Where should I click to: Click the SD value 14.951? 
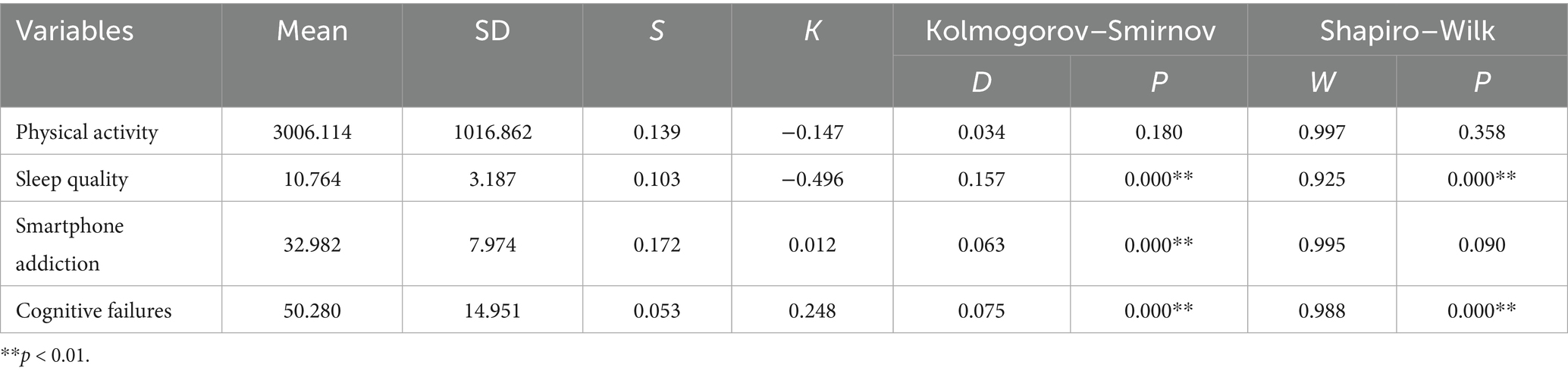(x=492, y=310)
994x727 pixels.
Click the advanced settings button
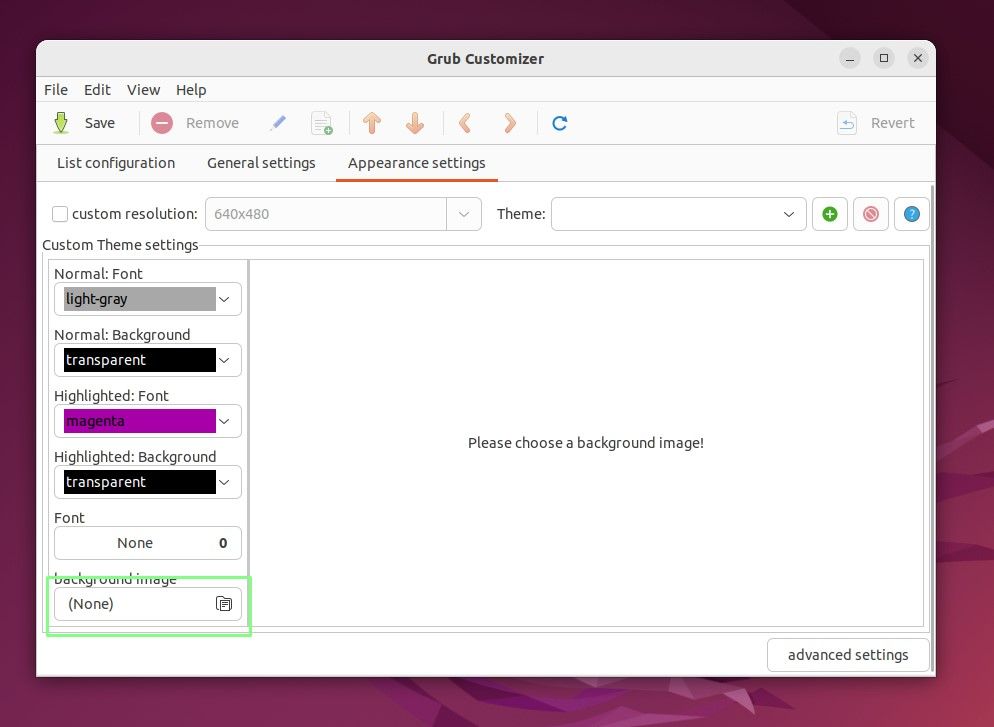tap(848, 654)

PROBLEM DETAILS: Write the material out again exactly. Do not include the pictures.

REPLY:
Where should I click to: Click the SD value 14.951? 
(x=492, y=310)
994x727 pixels.
Click the advanced settings button
tap(848, 654)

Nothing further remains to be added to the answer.